As part of our commitment to improving patient care in conditions that lack adequate treatments, Altus Pharmaceuticals® is actively investigating potential new drug therapies. We are currently conducting preclinical research and clinical trials to determine new ways of treating serious diseases, particularly for gastrointestinal and metabolic conditions. In order to help patients understand the importance of this research and determine if they can become involved in this effort, information is provided below on the clinical research process.

Developing a new drug is time consuming and expensive-averaging nearly 15 years and several hundred million dollars, according to the Pharmaceutical Research and Manufacturers of America (PhRMA). Before a drug can be approved for use in treating specific medical conditions, it must first be tested in the laboratory, in animals, and finally, in human beings.

What Is Preclinical Research?

Preclinical research is conducted by pharmaceutical companies early in the process of new drug development. This research takes place in both the laboratory and via animal studies to determine important information, including:

• The therapeutic effects the drug may have
• Potential side effects and toxicities
• Metabolism and clearance of the drug in the body

Good results in the preclinical or animal stage do not necessarily mean that similar results will be found when the drug is given to healthy volunteers or patients. For every 5000 drug compounds that enter preclinical testing in the United States, only about 5 will eventually be considered acceptable to test in humans. Of those final 5, only 1 drug may actually receive approval for use in patient care.

What Is a Clinical Trial?

Once the information is received from all preclinical studies, it is gathered into a proposal by the drug manufacturer, who files an investigational new drug (IND) application with the US Food and Drug Administration (FDA). Upon approval of this application, the manufacturer can begin testing the potential new product in humans via a series of clinical trials. Clinical trials are designed initially to test safety of the new drug. Subsequent trials continue to determine safety, but they are also designed to test whether the drug under study has therapeutic benefit and if so at what dose. These trials are categorized in phases.
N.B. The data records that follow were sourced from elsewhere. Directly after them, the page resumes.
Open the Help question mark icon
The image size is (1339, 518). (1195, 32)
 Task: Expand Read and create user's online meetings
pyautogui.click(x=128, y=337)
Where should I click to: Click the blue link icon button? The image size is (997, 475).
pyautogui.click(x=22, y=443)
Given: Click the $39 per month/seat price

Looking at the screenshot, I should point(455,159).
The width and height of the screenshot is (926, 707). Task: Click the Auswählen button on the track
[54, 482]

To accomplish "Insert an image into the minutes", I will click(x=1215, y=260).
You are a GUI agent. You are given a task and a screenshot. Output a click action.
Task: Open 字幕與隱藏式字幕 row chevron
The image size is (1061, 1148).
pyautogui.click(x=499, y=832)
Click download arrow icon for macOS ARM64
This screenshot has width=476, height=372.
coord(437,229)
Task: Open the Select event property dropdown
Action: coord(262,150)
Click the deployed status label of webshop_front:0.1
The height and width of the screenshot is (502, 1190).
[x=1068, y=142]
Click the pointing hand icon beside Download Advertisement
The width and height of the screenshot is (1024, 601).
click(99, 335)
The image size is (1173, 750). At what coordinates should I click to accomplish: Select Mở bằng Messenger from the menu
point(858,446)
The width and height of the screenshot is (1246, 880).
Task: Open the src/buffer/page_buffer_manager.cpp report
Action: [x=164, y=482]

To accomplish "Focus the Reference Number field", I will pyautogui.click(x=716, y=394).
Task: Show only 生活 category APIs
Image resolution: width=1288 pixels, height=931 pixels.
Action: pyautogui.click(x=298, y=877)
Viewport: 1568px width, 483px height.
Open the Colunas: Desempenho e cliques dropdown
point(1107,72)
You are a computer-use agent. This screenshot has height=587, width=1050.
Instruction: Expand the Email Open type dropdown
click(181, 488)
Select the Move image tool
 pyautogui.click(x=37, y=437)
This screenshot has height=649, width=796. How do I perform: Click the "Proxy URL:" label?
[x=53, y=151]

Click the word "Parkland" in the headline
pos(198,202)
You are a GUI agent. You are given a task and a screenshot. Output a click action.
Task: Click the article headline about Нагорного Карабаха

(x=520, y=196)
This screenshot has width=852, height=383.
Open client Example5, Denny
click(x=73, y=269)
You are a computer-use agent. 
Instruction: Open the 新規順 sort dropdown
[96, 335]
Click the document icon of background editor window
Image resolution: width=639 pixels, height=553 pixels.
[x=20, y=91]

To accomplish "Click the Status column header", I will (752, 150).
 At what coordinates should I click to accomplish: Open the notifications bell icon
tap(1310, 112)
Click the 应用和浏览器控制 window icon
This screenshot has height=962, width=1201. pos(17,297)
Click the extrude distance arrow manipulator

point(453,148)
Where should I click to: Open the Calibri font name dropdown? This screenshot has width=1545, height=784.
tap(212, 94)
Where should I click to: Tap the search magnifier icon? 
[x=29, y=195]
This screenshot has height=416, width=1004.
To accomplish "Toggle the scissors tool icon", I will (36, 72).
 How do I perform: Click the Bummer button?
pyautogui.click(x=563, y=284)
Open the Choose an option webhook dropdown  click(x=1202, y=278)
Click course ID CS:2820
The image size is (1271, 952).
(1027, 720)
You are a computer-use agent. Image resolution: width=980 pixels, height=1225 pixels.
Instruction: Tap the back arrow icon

What Phases Are Involved in Clinical Trials? Clinical trials take place in three phases. Each phase is designed to investigate different aspects of a new treatment. Patient participation is always voluntary. Patients may participate only if they agree to the potential risks of taking a new drug outlined in an informed consent form and meet specific medical criteria for entry in the study.

Phase I-Safety. The first phase in the clinical trial process aims to determine safety of a potential new drug. Researchers investigate what side effects the drug may cause, and how the drug breaks down in the body. Because little is known about the safety and dosing of the drug in humans at this stage, a relatively small number of patients/ healthy volunteers may be involved, from about 10 to 80 people. Phase I trials generally take an average of 18 months to complete. Researchers must immediately report any serious side effects to the FDA.

Phase II-Safety, dose-finding and effectiveness. In this phase, researchers continue to test the safety of the drug, but also begin to study the appropriate dose to reach a desired effect in treating the targeted medical condition. A phase II trial usually involves larger numbers of people (40 to several hundred) compared to phase I trials. In some cases, half of the volunteers may receive the study drug while the others receive a "placebo," or sugar pill, that has no therapeutic effect, so that the results can be compared. Multiple phase II trials may be conducted in order to study the drug's potential effect on different aspects of the disease or in different patient types. Several phase II trials may be required to determine efficacy of a given dose.

Phase III-Controlled trials for safety and efficacy. Phase III studies evaluate the efficacy of the drug in a greater number of patients than phase II trials, and may include hundreds to thousands of people. Adverse effects (side effects) continue to be evaluated to provide further documentation that the drug is safe. Phase III studies may include multiple "arms" that compare the drug to standard treatments to determine whether the drug is an improvement to, equal to, or less effective than currently available therapies. After all data are collected and analyzed from phase I through phase III trials, the drug manufacturer submits a new drug application (NDA) to the FDA. If enough information has been collected to document that the drug is both safe and effective in treating the specified condition, the FDA will grant approval and the drug will be made available for doctors to prescribe. The review process for the application, which typically is composed of as many as 100,000 pages, generally takes up to 12 months.